Task goal:
The required output is every record, reproduced exactly.

[Start of section]

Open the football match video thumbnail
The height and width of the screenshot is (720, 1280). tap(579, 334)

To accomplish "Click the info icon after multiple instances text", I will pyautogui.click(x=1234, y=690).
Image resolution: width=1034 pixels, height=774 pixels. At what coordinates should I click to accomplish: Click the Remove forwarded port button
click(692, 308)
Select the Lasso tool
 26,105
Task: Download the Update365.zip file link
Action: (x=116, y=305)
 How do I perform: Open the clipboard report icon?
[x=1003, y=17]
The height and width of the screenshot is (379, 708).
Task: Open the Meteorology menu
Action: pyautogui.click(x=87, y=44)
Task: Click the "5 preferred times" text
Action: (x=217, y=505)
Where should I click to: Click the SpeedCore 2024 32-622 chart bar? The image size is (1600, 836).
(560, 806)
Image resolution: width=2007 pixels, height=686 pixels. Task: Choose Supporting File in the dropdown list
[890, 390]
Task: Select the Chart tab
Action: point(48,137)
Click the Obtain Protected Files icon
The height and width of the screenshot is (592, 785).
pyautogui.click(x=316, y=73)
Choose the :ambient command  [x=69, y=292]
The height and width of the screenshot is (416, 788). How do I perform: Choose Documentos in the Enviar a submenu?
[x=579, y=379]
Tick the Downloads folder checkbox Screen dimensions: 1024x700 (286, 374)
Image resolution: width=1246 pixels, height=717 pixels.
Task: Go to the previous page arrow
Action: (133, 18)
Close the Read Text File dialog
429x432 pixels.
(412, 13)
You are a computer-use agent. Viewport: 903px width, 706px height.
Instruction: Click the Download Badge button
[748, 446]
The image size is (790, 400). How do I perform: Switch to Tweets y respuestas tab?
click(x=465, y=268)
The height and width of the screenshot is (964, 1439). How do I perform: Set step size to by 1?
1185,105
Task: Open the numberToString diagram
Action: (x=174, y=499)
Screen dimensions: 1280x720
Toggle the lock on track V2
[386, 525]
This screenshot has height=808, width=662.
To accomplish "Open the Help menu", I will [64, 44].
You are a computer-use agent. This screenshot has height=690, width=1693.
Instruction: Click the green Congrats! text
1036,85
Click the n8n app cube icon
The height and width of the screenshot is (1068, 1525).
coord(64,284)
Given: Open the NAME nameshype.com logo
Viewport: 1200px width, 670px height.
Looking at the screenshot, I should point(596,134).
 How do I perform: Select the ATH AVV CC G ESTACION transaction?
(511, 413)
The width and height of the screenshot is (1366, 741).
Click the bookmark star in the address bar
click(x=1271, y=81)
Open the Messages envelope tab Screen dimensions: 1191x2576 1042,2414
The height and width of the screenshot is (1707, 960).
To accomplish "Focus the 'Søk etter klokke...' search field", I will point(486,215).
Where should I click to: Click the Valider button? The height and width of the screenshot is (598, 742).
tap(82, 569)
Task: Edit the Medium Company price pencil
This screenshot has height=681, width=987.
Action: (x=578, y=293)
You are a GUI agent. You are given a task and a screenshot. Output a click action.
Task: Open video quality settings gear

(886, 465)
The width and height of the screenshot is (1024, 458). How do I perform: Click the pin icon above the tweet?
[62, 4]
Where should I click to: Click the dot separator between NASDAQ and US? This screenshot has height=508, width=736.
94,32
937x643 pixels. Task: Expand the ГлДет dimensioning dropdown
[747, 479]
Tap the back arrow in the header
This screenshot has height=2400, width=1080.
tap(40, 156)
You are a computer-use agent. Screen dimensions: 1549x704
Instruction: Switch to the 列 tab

[End of section]

Result of this task:
Open the football match video thumbnail
The height and width of the screenshot is (720, 1280). tap(579, 334)

To accomplish "Click the info icon after multiple instances text", I will pyautogui.click(x=1234, y=690).
Image resolution: width=1034 pixels, height=774 pixels. At what coordinates should I click to accomplish: Click the Remove forwarded port button
click(692, 308)
Select the Lasso tool
 26,105
Task: Download the Update365.zip file link
Action: (x=116, y=305)
 How do I perform: Open the clipboard report icon?
[x=1003, y=17]
The height and width of the screenshot is (379, 708).
Task: Open the Meteorology menu
Action: pyautogui.click(x=87, y=44)
Task: Click the "5 preferred times" text
Action: (x=217, y=505)
Where should I click to: Click the SpeedCore 2024 32-622 chart bar? The image size is (1600, 836).
(560, 806)
Image resolution: width=2007 pixels, height=686 pixels. Task: Choose Supporting File in the dropdown list
[890, 390]
Task: Select the Chart tab
Action: point(48,137)
Click the Obtain Protected Files icon
The height and width of the screenshot is (592, 785).
pyautogui.click(x=316, y=73)
Choose the :ambient command  [x=69, y=292]
The height and width of the screenshot is (416, 788). How do I perform: Choose Documentos in the Enviar a submenu?
[x=579, y=379]
Tick the Downloads folder checkbox Screen dimensions: 1024x700 (286, 374)
Image resolution: width=1246 pixels, height=717 pixels.
Task: Go to the previous page arrow
Action: (133, 18)
Close the Read Text File dialog
429x432 pixels.
(412, 13)
You are a computer-use agent. Viewport: 903px width, 706px height.
Instruction: Click the Download Badge button
[748, 446]
The image size is (790, 400). How do I perform: Switch to Tweets y respuestas tab?
click(x=465, y=268)
The height and width of the screenshot is (964, 1439). How do I perform: Set step size to by 1?
1185,105
Task: Open the numberToString diagram
Action: (x=174, y=499)
Screen dimensions: 1280x720
Toggle the lock on track V2
[386, 525]
This screenshot has height=808, width=662.
To accomplish "Open the Help menu", I will [64, 44].
You are a computer-use agent. This screenshot has height=690, width=1693.
Instruction: Click the green Congrats! text
1036,85
Click the n8n app cube icon
The height and width of the screenshot is (1068, 1525).
coord(64,284)
Given: Open the NAME nameshype.com logo
Viewport: 1200px width, 670px height.
Looking at the screenshot, I should point(596,134).
 How do I perform: Select the ATH AVV CC G ESTACION transaction?
(511, 413)
The width and height of the screenshot is (1366, 741).
Click the bookmark star in the address bar
click(x=1271, y=81)
Open the Messages envelope tab Screen dimensions: 1191x2576 1042,2414
The height and width of the screenshot is (1707, 960).
To accomplish "Focus the 'Søk etter klokke...' search field", I will point(486,215).
Where should I click to: Click the Valider button? The height and width of the screenshot is (598, 742).
tap(82, 569)
Task: Edit the Medium Company price pencil
This screenshot has height=681, width=987.
Action: (x=578, y=293)
You are a GUI agent. You are given a task and a screenshot. Output a click action.
Task: Open video quality settings gear

(886, 465)
The width and height of the screenshot is (1024, 458). How do I perform: Click the pin icon above the tweet?
[62, 4]
Where should I click to: Click the dot separator between NASDAQ and US? This screenshot has height=508, width=736.
94,32
937x643 pixels. Task: Expand the ГлДет dimensioning dropdown
[747, 479]
Tap the back arrow in the header
This screenshot has height=2400, width=1080.
tap(40, 156)
You are a computer-use agent. Screen dimensions: 1549x704
Instruction: Switch to the 列 tab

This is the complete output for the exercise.